[Record extracts]
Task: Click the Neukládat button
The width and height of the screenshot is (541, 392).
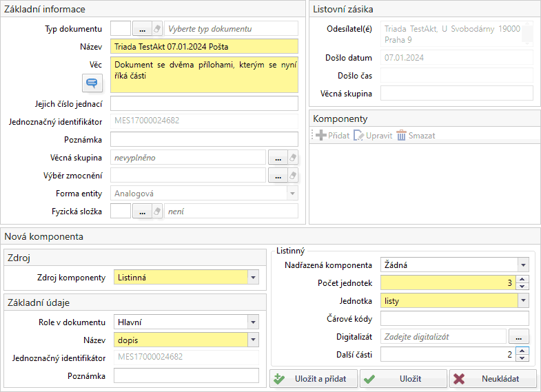Action: pos(493,379)
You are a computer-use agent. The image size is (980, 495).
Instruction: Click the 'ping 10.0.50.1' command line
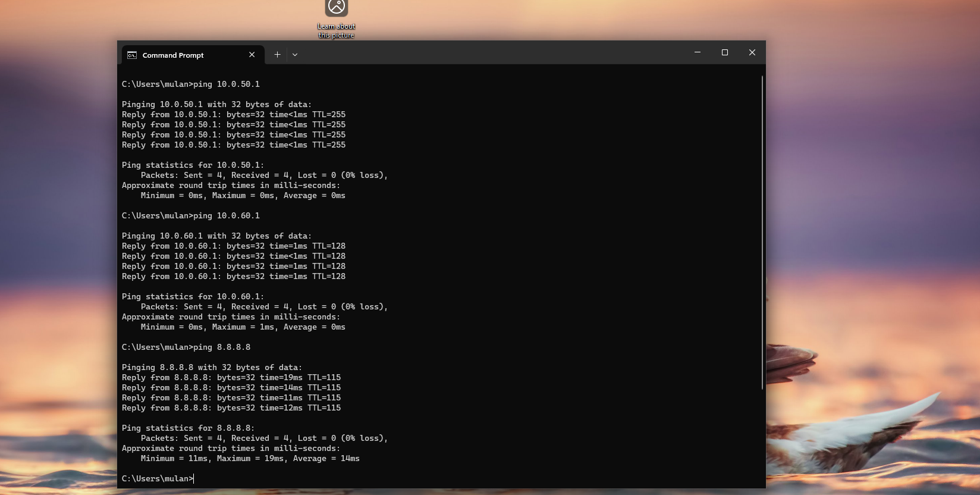tap(191, 84)
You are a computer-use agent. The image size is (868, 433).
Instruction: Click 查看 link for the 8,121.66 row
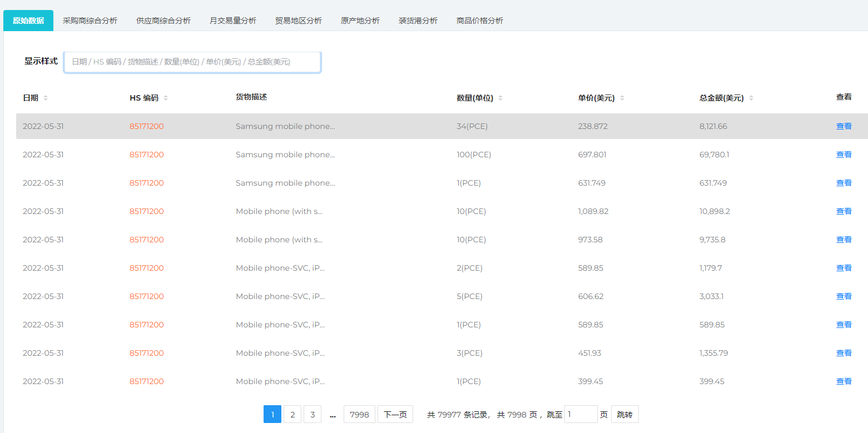(x=844, y=126)
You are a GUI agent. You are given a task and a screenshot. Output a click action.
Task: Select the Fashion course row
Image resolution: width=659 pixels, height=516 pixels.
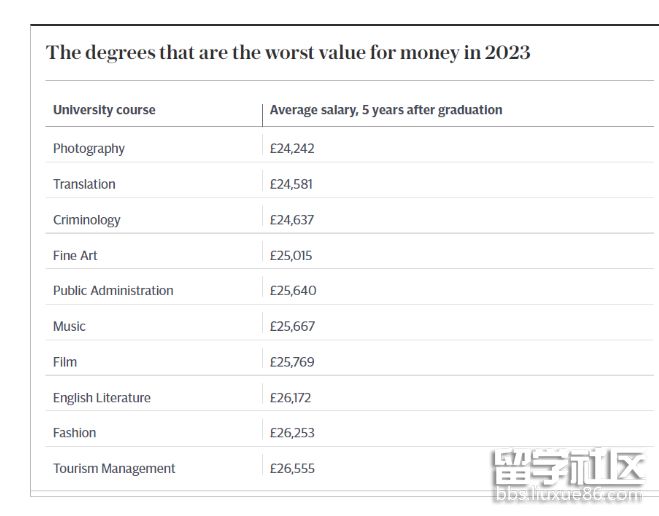pyautogui.click(x=75, y=433)
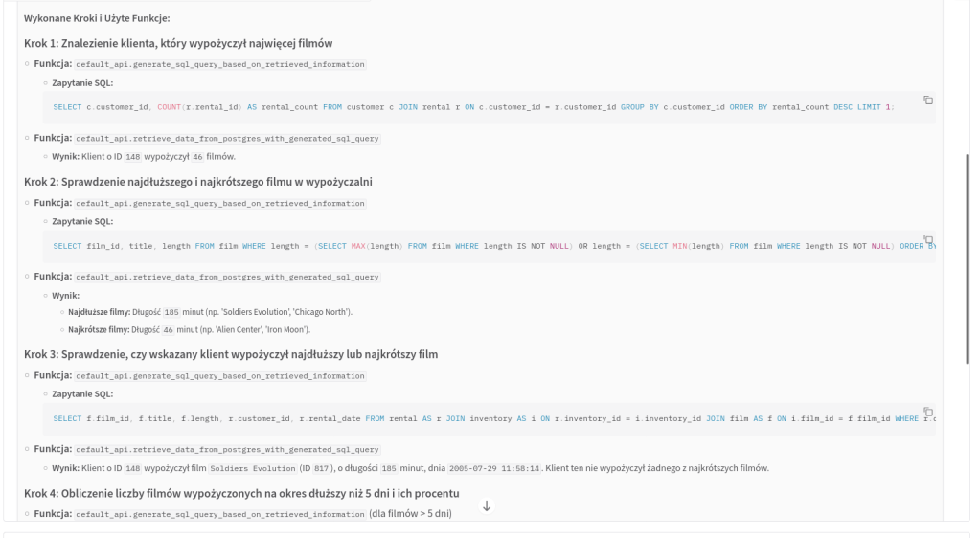Click the film ID '817' code tag
The height and width of the screenshot is (538, 980).
(x=310, y=467)
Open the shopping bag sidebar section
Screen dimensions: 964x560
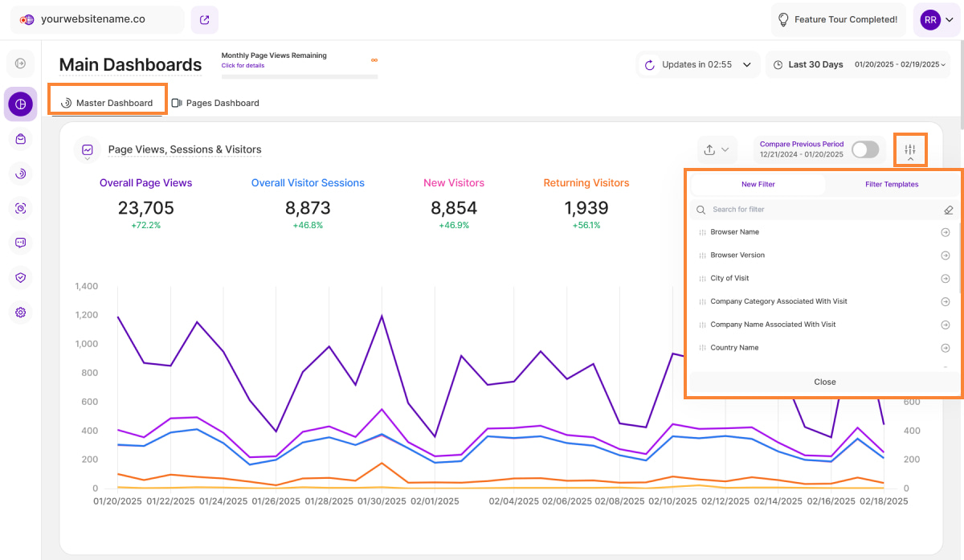tap(21, 139)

[What to work on]
Repeat exactly the lines from the first line of the records above through the line containing "Open the shopping bag sidebar section", leaving out the pictures.

[The completed task]
Task: Click the Neukládat button
The width and height of the screenshot is (541, 392).
Action: pos(493,379)
You are a computer-use agent. The image size is (980, 495).
Instruction: Click the 'ping 10.0.50.1' command line
tap(191, 84)
You are a computer-use agent. The image size is (868, 433).
Instruction: Click 查看 link for the 8,121.66 row
(x=844, y=126)
You are a GUI agent. You are given a task and a screenshot. Output a click action.
Task: Select the Fashion course row
Image resolution: width=659 pixels, height=516 pixels.
pyautogui.click(x=75, y=433)
Click the film ID '817' code tag
The height and width of the screenshot is (538, 980).
(x=310, y=467)
Open the shopping bag sidebar section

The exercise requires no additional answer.